6284 Sayılı kanun Mart 2012 yılında çıktı. Çıkartılırken de amacı kadına şiddeti önlemekti. İstanbul sözleşmesi ile hayatımıza giren bu kanun kadınlarımızı şiddetten korumadığı gibi evden uzaklaştırmalarla birlikte boşanmaların ve şiddetin arttığını göz önüne koydu. Selçukludan ve Osmanlıdan bu yana kadim bir devlet geleneği olarak kendi kanunları ve yasaları ile ayakta kalmış bir Devlet olarak batı bize İstanbul sözleşmesi adı altında kendi kanunlarını fikirlerinin yaşam tarzlarını uygulamamızı öngördüler. Bin yıla yakın kendi kanunları, yasaları, örf, adet ve ananeleri ile ayakta kalmış gittiği her yere adalet götürmüş, adaleti ile gönüllere dokunmuş Osmanlı İmparatorluğu gibi bir ecdattan sonra Türkiye Cumhuriyeti kurulmuştur.
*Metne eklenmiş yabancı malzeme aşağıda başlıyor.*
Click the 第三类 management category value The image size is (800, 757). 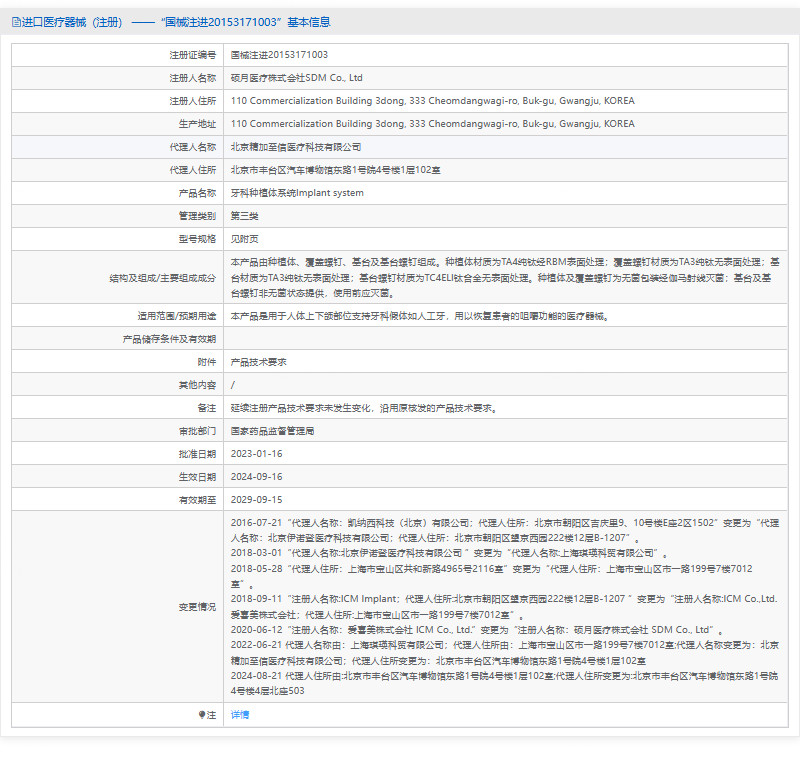coord(244,216)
Kuruluş aşamasında ise birçok Ülkeden kanunlar alarak anayasamız oluşturulmuştur. Adaleti bizim öğrettiğimiz batıdan kanun yasa aklı almaya ihtiyacımız yoktur ve olmamalıdır. Almamızın ve ders çıkarmamızın en yakın örneği İstanbul sözleşmesidir.
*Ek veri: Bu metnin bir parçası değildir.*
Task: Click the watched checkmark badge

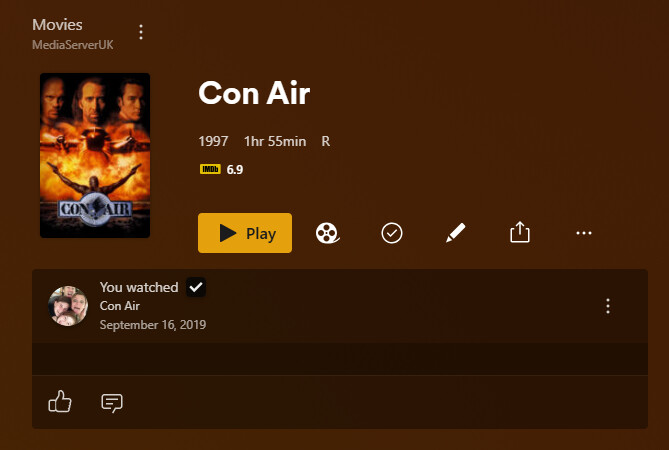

İstanbul sözleşmesinin ailelerimizde bıraktığı tahribat çok ağır olmuştur. Sözleşmeden çıkıldı ama çok geç kalındı aile bütünlüğümüzü dinamitleme konusunda başarılı oldular bir de üstüne kadının beyanı esastır söylemi eklenince kapanması güç yaralar açıldı. Boşanmalar, şiddet ve ölümler her yıl artarak devam etti. Sevgili okurlar, Sizlere kadın cinayetleri ve boşanmalar konusunda TÜİK Verilerinden birkaç örnek vermek istiyorum. 2011 yılında 120 kadın öldürülürken bu oran 2019 yılında 474, 2020 yılında 300, 2021 yılında 345 olarak tespit edilmiştir. Bu verilerden de anlaşılacağı gibi İstanbul sözleşmesi ve 6284 sayılı kadını koruma kanunu hiçbir işe yaramamış kadını yaşatmamıştır.